Since OpenSubmit users always register themselves in the platform (see Authentication methods), it can happen that the same physical person creates multiple accounts through different authentication providers. The main reason for that is a non-matching or missing email address being provided by the authentication provider.

Administrators can merge users in the teacher backend. Click on Manage users, mark all user accounts to be merged, and choose the according action in the lower left corner. The nect screen shows you the intended merging activity and allows to chose the “primary” account by flipping roles. The non-primary account is deleted as part of the merging activity.

Single installation of a test machine

Test machines are used to run the validation scripts (see Automated testing of submissions) for student submission. Pending validation jobs are fetched from the OpenSubmit web server in regular intervals and executed on a test machine.
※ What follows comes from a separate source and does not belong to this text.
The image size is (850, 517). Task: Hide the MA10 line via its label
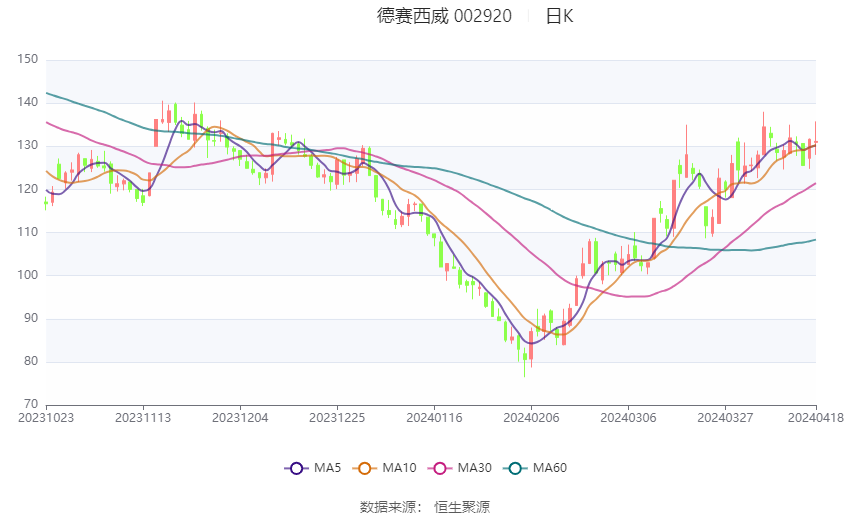pyautogui.click(x=400, y=468)
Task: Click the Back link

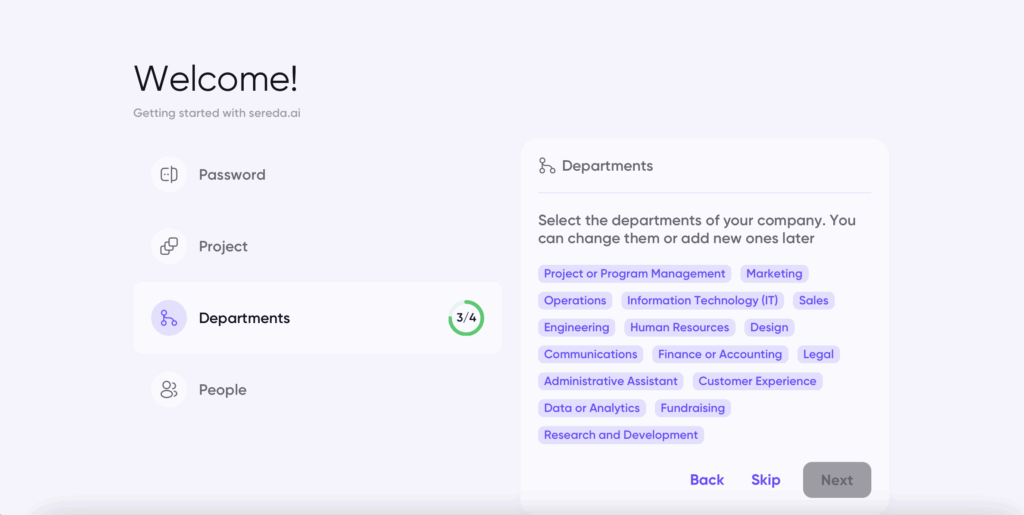Action: tap(707, 480)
The creator of an assignment can chose which test machines are used for the validation. This enables a flexible setup with dedicated test machines for special assignments, e.g. GPU programming.
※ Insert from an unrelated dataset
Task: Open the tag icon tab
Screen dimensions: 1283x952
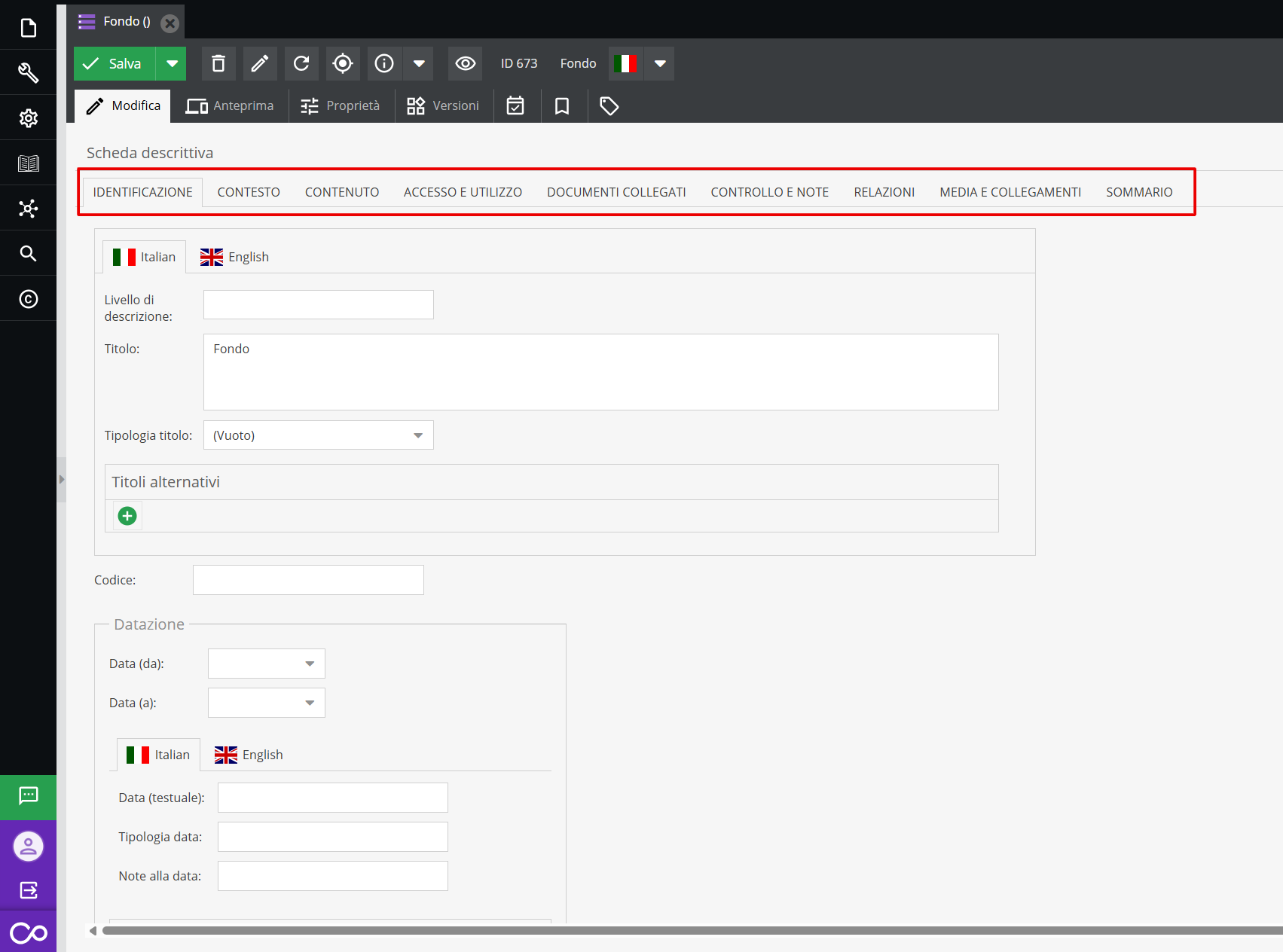Action: point(609,106)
There are two options for installation:

Docker-based installation

The latest official release of the OpenSubmit executor application is available as opensubmit-exec Docker image. It expects a couple of environment variables to be set, check the configuration section for details.

Manual installation

Both the validator library and the job fetching is implemented in a Python package called opensubmit-exec (the executor). It runs with Python 3.4 or newer versions. For an installation, you need to follow these steps:

  • Choose a dedicated machine beside the web server. It will compile (and run) the student submissions.
  • Think again. IT WILL RUN THE STUDENT SUBMISSIONS. Perform all neccessary security precautions, such as network isolation and limited local rights.
  • Install Python >= 3.4 on the machine. e.g. through sudo apt-get install python3 python3-pip.
  • Run pip3 install opensubmit-exec as root or in a virtualenv environment. If you get error messages about unresolved dependencies, try running pip install -U opensubmit-exec. PIP should come as part of your Python installation.
  • Create an initial configuration as described in the configuration section.
  • Run opensubmit-exec configtest to check your configuration.
  • Add a call to opensubmit-exec run to cron, so that it regulary asks the web server for fresh work. We have good experiences with a 30s interval. You can also do it manually for testing purposes.

Smart students may try to connect to machines under their control in their code, mainly for copying validation scripts. An easy prevention mechanism is the restriction of your test machine network routing so that it can talk to the web server only.

The fetching of validations is protected by a shared secret between the web application and the executor installations. Check both the settings.ini on the web server and executor.ini on the test machines.

Updating an existing manual executor installation consists of the following steps:

  • Run pip install --upgrade opensubmit-exec as root or in a virtualenv environment.
  • Run opensubmit-exec configtest to check the configuration for compatibility.

Configuration of the executor

OpenSubmit searches for a configuration file in /etc/opensubmit/executor.ini. This file should be initially created by calling opensubmit-exec configcreate. This management command allows to pre-define specific configuration options via command-line or environment variables, and creates an according config file. Check opensubmit-exec configcreate -h for details.